Setiap agama apapun itu tentunya mengajarkan kebaikan. Namun dalam pelaksanaannya tentang hal yang boleh dan tidak boleh tentunya berbeda. Seperti Islam yang mengharamkan babi, umat Hindu tidak memakan daging sapi. Kadang banyak orang non-Hindu atau orang-orang daerah lain atau negara lain yang bertanya mengapa umat Hindu tidak makan daging sapi.

Berdasarkan peradaban Veda sapi adalah binatang yang sangat di sakralkan. Diuraikan bahwa sapi merupakan lambang dari ibu pertiwi yang memberikan kesejahteraan kepada semua makhluk hidup di bumi ini. Karena itulah para umat manusia diajarkan untuk tidak menyemblih dan memakan daging sapi.
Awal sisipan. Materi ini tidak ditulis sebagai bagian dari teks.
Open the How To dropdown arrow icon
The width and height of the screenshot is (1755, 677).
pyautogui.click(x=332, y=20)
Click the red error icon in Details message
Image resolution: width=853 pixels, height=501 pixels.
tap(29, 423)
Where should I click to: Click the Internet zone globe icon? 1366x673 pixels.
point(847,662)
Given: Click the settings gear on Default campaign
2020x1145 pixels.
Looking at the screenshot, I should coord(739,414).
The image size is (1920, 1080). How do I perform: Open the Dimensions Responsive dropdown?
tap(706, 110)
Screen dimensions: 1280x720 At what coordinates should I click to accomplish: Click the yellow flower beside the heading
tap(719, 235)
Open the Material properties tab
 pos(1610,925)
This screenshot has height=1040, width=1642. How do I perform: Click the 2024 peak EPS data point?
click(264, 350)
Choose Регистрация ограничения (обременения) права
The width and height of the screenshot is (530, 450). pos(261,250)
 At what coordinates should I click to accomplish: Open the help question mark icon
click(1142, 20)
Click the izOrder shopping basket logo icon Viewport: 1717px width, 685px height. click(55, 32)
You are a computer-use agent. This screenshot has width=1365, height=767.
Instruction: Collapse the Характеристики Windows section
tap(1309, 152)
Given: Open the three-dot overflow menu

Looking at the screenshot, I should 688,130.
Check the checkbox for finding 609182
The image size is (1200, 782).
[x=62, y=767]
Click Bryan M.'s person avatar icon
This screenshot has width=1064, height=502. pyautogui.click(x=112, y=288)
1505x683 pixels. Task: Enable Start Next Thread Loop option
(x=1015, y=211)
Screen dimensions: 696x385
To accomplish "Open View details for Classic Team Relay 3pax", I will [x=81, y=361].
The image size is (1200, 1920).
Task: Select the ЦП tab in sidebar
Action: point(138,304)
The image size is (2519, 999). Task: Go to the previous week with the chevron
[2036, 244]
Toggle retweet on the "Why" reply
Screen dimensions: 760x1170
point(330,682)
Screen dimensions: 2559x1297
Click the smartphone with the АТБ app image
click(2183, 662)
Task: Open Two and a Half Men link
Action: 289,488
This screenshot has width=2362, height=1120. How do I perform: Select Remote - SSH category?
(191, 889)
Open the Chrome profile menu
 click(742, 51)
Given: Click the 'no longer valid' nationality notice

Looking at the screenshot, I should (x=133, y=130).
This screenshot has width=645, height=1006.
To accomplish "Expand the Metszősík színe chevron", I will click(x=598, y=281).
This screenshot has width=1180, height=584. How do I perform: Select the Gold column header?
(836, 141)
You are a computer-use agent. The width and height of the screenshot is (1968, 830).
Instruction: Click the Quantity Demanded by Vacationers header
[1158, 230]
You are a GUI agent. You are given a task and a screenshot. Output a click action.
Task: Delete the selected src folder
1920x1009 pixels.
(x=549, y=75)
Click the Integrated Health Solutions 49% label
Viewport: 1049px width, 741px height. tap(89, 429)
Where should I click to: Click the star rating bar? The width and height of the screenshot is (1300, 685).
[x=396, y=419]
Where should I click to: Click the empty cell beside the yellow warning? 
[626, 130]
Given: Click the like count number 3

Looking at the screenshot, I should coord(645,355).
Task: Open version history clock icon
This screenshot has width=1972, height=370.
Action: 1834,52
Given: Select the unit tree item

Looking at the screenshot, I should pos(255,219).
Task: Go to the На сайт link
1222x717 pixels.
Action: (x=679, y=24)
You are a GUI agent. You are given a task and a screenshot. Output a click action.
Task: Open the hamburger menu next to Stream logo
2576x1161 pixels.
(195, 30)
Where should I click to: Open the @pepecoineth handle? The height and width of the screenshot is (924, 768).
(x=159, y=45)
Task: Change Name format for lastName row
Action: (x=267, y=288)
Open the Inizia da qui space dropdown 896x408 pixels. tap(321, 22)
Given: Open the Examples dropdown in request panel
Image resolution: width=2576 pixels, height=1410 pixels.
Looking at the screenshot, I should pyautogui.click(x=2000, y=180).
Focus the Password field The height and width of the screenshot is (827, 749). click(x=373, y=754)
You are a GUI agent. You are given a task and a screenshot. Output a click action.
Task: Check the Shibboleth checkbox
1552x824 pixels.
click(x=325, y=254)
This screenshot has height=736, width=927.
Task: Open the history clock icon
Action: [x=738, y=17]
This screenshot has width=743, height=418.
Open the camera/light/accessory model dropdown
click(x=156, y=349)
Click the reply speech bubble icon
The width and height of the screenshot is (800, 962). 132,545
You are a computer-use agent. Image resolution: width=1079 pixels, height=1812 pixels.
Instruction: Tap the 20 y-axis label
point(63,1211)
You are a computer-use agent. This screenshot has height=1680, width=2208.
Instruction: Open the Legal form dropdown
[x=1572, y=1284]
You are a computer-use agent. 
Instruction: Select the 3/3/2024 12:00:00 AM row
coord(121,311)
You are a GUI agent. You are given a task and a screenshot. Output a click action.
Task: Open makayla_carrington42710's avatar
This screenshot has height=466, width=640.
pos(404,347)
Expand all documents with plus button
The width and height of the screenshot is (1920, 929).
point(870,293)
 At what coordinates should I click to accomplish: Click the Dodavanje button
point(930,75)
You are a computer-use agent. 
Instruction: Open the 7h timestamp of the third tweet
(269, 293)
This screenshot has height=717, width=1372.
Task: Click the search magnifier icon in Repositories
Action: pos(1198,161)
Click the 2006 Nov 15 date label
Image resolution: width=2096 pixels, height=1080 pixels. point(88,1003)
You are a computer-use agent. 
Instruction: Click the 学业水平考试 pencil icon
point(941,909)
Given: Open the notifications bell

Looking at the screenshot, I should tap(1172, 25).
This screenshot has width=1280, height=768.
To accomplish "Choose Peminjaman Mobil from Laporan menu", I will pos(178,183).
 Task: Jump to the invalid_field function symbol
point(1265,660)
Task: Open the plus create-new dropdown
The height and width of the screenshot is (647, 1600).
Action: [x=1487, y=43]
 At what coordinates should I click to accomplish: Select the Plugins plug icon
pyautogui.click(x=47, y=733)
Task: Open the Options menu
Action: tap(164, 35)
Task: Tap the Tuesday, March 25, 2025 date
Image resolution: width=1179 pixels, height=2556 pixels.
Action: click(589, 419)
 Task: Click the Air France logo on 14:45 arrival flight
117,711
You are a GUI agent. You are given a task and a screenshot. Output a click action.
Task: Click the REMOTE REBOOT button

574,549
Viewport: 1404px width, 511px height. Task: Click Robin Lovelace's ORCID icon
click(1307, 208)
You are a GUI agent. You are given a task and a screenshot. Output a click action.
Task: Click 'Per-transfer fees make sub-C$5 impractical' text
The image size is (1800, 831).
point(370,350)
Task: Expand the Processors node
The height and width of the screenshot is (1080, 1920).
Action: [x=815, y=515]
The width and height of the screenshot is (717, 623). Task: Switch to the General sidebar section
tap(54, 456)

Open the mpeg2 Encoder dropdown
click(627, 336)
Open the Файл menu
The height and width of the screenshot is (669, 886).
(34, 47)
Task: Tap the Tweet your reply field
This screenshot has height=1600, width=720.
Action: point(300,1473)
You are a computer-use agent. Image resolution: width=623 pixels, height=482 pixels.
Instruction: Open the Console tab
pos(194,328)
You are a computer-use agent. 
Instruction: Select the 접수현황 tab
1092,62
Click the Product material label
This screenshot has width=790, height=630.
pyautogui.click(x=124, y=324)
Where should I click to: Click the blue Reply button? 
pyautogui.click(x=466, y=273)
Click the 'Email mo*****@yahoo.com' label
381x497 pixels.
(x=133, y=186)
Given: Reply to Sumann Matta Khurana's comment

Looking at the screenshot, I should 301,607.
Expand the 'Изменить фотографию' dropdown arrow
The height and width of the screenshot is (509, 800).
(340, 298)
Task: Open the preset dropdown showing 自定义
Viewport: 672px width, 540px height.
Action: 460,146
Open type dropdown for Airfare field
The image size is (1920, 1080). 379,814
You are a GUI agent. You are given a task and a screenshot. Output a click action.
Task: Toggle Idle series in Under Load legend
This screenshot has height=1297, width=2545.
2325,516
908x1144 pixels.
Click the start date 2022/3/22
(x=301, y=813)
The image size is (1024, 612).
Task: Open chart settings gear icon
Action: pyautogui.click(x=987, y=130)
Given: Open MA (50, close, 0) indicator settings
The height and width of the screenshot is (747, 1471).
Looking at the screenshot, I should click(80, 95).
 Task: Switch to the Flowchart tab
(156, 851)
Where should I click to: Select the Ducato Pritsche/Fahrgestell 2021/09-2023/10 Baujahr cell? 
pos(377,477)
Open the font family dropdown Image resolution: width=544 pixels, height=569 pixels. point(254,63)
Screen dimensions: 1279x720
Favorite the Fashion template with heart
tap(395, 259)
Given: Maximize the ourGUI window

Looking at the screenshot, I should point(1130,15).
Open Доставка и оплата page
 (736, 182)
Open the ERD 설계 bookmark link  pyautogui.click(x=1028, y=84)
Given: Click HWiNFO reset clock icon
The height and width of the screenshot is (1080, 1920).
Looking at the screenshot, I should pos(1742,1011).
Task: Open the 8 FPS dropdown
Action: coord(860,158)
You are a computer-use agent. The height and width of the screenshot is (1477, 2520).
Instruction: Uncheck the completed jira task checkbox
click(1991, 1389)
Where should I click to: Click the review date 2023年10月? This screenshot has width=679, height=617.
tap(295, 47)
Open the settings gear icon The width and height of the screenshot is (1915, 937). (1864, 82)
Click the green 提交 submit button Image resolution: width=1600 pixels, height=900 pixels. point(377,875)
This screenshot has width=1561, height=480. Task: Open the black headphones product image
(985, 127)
Selain mempunyai manfaat di dalam kehidupan rohani, sapi juga memelihara kita di dalam kehidupan material kita seperti misalnya dengan memberikan susu sapi dan berbagai produk susu. Sapi juga membantu para petani di dalam berbagai hal.

Sapi jantan di gunakan untuk membajak dan kotoran sapi digunakan untuk pupuk. Ada beberapa penjelasan yang menjadi dasar mengapa orang Hindu tidak memakan daging sapi, yang pasti konsep utamanya adalah karena orang-orang Hindu menganggap sapi sebagai hewan yang mulia dan suci.

Karena Bali bukan duplikasi India. Perlindungan atau penghormatan kepada sapi lebih mewakili etos budaya Asia selatan daripada tradisi Hindu ortodoks. Umat Hindu atau India menghormati sapi bukan karena alasan sapi sebagai tunggangan Bhaṭāra Śiva atau hewan yang sangat dicintai Śrī Kṛṣṇa di Vṛndāvana, Di garis besarkan bukan Sapi dipandang sangat mulia karena peran yang mereka mainkan dalam ekonomi agraria.

Hindu Bali pun sangat menjunjung peran sapi dan benteng sebagai hewan kurban. Namun jika teman-teman berkunjung ke Bali kemudian mungkin melihat banyak sapi di pinggir jalan atau di lahan-lahan kosong, motivasi warga Bali membiarkan sapi-sapi itu bebas bukan untuk melindungi komunitas sapi tersebut. Melainkan sapi-sapi itu digunakan sebagai saham dan investasi asli dan merupakan alat tukar masyarakat Bali sebelum mengenal yang namanya “uang”.

dengan kata lain sapi-sapi di Bali diperjual-belikan untuk dimanfaatkan dagingnya sebagai makanan alih-alih kita mengkeramatkannya. Sapi-sapi di Bali bukanlah sapi perah seperti yang orang India lakukan kepada komunitas sapi sebagai sumber penyedia susu atau sumber kehidupan (sapi sebagai ibu pengganti umat manusia).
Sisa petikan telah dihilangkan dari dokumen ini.